CS 15

CS 15 -- Homework 5

Note that the class decided to meet on Sunday 23 Nov in place of the Wednesday 26 Nov before Thanksgiving. Meet at the CS seminar room promptly at 1:15. Please mark this on your calendars. Depending on our session, we may not get back to Swarthmore until 4:30.


Reading, thinking, and playing due by seminar on Weds, Oct. 1
Draft of 5-7 page paper due by noon Friday, Oct. 3

  1. Read Big Brother?. For this you must be logged in from Swarthmore.
  2. Read Domestic spying quietly goes on.
  3. Read ACLU Challenges Unconstitutional Spying Law.
  4. Reread P&P pp. 115-137 carefully--it should make more sense now.)
  5. Read P&P pp. 138-145, 155-171, 177-189.
  6. Play around with the LC-3 simulator. For CS15 purposes, you should be in one of the CS student labs SciCtr 240 or 238 to run it. You start the LC-3 simulator by typing lc3sim-tk & at the command prompt on one of the CS machines. Documentation is available by typing acroread /usr/local/doc/lc3tools/LC3_unix.pdf & at the command prompt on one of the CS machines.
  7. Skim S pp. 324-412
  8. Read S pp. 329, 386-387, 389, 393-394, 405, 408, 412.
  9. Read page 251 of "Alan Turing: The Enigma".
  10. Read the page 266 of "Alan Turing: The Enigma".
  11. Read the page 290-293 from these pages for last week.
  12. Read the pages 318-320 of "Alan Turing: The Enigma".
  13. Read the pages 326-7 of "Alan Turing: The Enigma".
  14. Read the pages 358-361 of "Alan Turing: The Enigma".
  15. Read the page 405 of "Alan Turing: The Enigma".
  16. Read the page 415 of "Alan Turing: The Enigma". This page is especially important. It presents the "Turing test" for intelligence.
  17. On H page 266 we see the following: "He was now fascinated with the idea of a machine that could learn. ... states of a machine could be regarded as analogous to states of mind. ... To avoid philosophical discussions about what 'mind' or 'thought' or 'free will' were supposed to be, he favored the idea of judging a machine's mental capacity simply by comparing its performance with that of a human being. It was an operational definition of 'thinking' ... if a machine appeared to be doing as well as a human being, then it was doing as well as a human being. "
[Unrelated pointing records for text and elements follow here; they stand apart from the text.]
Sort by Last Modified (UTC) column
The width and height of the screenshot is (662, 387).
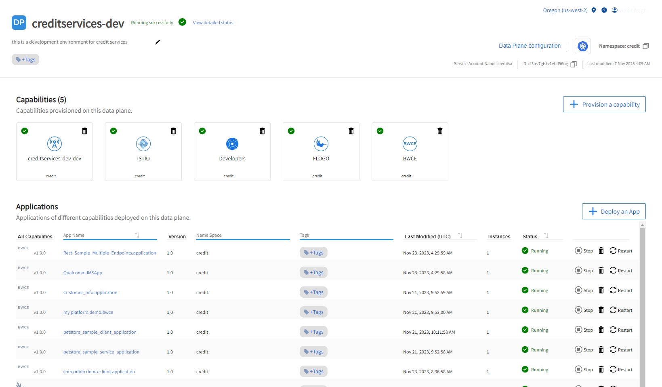coord(460,236)
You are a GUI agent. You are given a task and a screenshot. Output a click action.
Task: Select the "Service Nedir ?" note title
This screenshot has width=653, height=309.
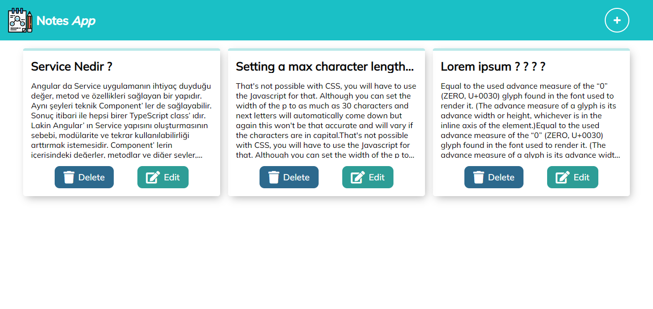coord(72,67)
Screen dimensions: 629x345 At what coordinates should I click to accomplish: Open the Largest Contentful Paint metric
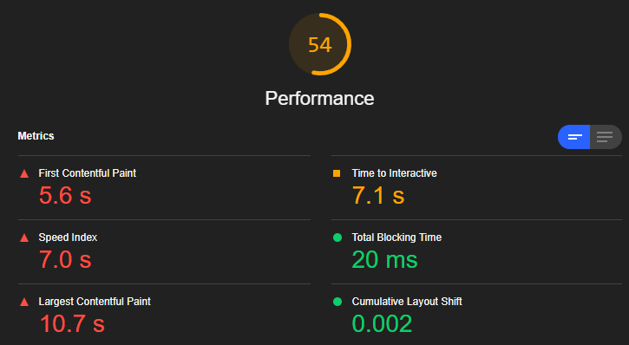95,302
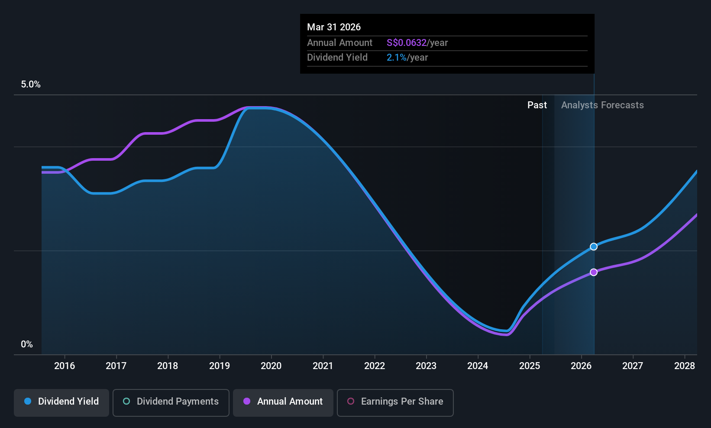Click the 2.1%/year dividend yield in tooltip
This screenshot has width=711, height=428.
(407, 58)
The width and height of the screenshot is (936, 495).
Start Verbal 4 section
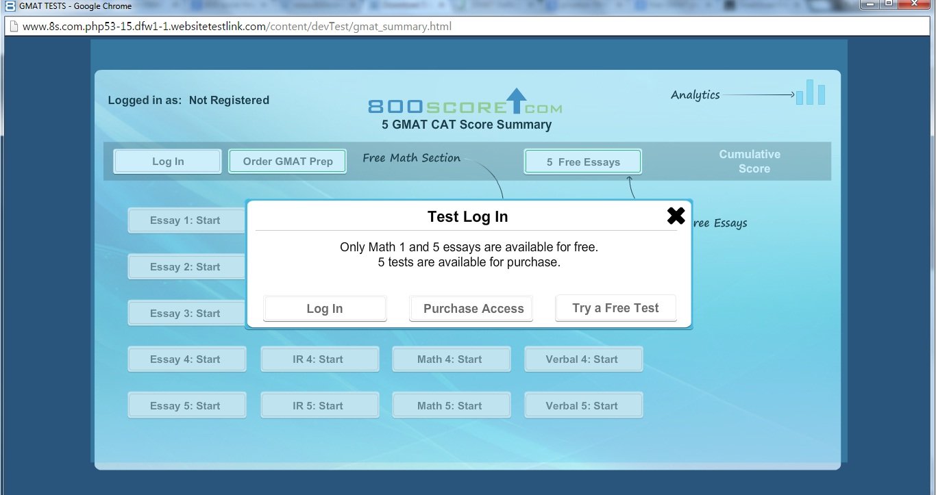[x=583, y=359]
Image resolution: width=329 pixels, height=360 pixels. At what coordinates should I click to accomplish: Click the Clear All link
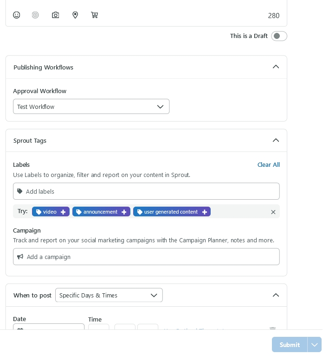click(x=268, y=164)
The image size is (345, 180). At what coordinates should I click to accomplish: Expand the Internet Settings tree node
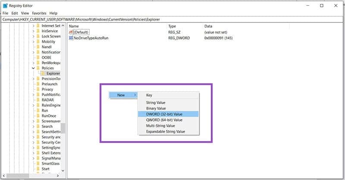[33, 25]
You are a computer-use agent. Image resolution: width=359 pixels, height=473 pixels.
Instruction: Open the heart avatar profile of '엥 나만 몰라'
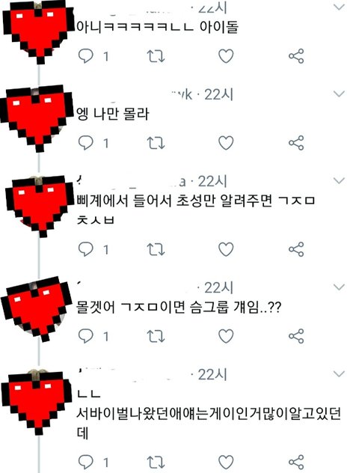point(37,118)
    For seminar discussion on Weds, 1 Oct.: You have read and/or reread in Hodges about Turing's ideas with respect to machine learning, intelligence, and thought. Think hard about mind, brain, and the possiblility of machine learning, intelligence, and thought. Try to formulate your thoughts on these issues so that you can express them clearly in seminar on Wednesday.

  18. The 5-7 page paper

    Pick one interesting and significant topic that we have discussed or read about in seminar so far (you may include material for 1 Oct.).

    If you are uncomfortable picking a topic or cannot think of one, you may write in support of or in opposition to the following statement: "the world will be a better place in 2018 due to the greater transparency of people and institutions afforded by computers and the internet".

    I would prefer for you to pick a topic related to Privacy and Trust in Cyberspace that interests you.

    Do some additional research and/or reading about your topic. Write a 5-7 page paper about it assuming the audience for your paper has participated in our seminar. Give your paper a title. Use the introduction of your paper to engage our interest in the issue you choose to address. What makes your topic interesting and significant? The body of your paper may be a reporting of others' thoughts on the topic (appropriately referenced). But preferably, it will be your own response to the issue (possibly synthesizing the ideas of others). In any case, you should make your work as convincing as possible by means of appropriate analysis, argumentation, and the use of evidence.

    Provide a Reference list at the end of your paper following the CBE name-year reference list standard. Use CBE name-year in-text citations.

    Email your draft to me at cfk@cs.swarthmore.edu by noon Friday, Oct. 3.

    You will meet with our WA (Anne-Marie Frassica) starting Oct. 4. A sign-up sheet will be available in seminar on Sep 24.

    The final version of this paper should be emailed to me and handed in on paper,along with your WA's comments, and your draft on Weds, Oct. 22 . You may use whatever word processing and printing you want for the final draft.